(Records from a data collection)
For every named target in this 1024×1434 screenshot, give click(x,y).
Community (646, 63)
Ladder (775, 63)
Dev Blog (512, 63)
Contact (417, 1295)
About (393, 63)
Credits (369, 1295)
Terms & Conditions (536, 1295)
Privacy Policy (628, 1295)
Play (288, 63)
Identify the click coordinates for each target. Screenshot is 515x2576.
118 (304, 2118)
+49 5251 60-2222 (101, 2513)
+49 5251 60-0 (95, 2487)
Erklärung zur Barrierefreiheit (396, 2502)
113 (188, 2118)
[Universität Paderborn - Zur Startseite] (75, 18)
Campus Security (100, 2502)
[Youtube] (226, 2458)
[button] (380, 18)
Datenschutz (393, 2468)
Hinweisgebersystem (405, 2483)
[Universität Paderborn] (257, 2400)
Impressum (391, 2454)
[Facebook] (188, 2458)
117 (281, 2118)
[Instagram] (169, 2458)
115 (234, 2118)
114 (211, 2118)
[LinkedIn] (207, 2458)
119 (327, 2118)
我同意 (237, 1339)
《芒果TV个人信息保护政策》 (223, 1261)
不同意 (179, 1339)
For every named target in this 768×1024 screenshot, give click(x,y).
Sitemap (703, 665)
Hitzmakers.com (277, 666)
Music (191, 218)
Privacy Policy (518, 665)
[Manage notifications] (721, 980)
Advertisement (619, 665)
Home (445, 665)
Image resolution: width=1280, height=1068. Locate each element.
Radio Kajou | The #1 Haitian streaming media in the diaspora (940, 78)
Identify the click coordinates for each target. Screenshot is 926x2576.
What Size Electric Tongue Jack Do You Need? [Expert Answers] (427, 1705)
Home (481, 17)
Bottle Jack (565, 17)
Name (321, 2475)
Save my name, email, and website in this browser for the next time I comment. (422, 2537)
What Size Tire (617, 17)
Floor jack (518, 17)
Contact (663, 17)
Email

__Required work__
Retype the entries one by one, exactly.

__Answer for this exercise__
For every named target in this 1024×1434 screenshot, give click(x,y).
Community (646, 63)
Ladder (775, 63)
Dev Blog (512, 63)
Contact (417, 1295)
About (393, 63)
Credits (369, 1295)
Terms & Conditions (536, 1295)
Privacy Policy (628, 1295)
Play (288, 63)
Identify the click coordinates for each target. Screenshot is 515x2576.
118 (304, 2118)
+49 5251 60-2222 (101, 2513)
+49 5251 60-0 (95, 2487)
Erklärung zur Barrierefreiheit (396, 2502)
113 (188, 2118)
[Universität Paderborn - Zur Startseite] (75, 18)
Campus Security (100, 2502)
[Youtube] (226, 2458)
[button] (380, 18)
Datenschutz (393, 2468)
Hinweisgebersystem (405, 2483)
[Universität Paderborn] (257, 2400)
Impressum (391, 2454)
[Facebook] (188, 2458)
117 (281, 2118)
[Instagram] (169, 2458)
115 (234, 2118)
114 (211, 2118)
[LinkedIn] (207, 2458)
119 (327, 2118)
我同意 (237, 1339)
《芒果TV个人信息保护政策》 (223, 1261)
不同意 (179, 1339)
For every named target in this 768×1024 screenshot, give click(x,y).
Sitemap (703, 665)
Hitzmakers.com (277, 666)
Music (191, 218)
Privacy Policy (518, 665)
[Manage notifications] (721, 980)
Advertisement (619, 665)
Home (445, 665)
Image resolution: width=1280, height=1068. Locate each element.
Radio Kajou | The #1 Haitian streaming media in the diaspora (940, 78)
Identify the click coordinates for each target. Screenshot is 926x2576.
What Size Electric Tongue Jack Do You Need? [Expert Answers] (427, 1705)
Home (481, 17)
Bottle Jack (565, 17)
Name (321, 2475)
Save my name, email, and website in this browser for the next time I comment. (422, 2537)
What Size Tire (617, 17)
Floor jack (518, 17)
Contact (663, 17)
Email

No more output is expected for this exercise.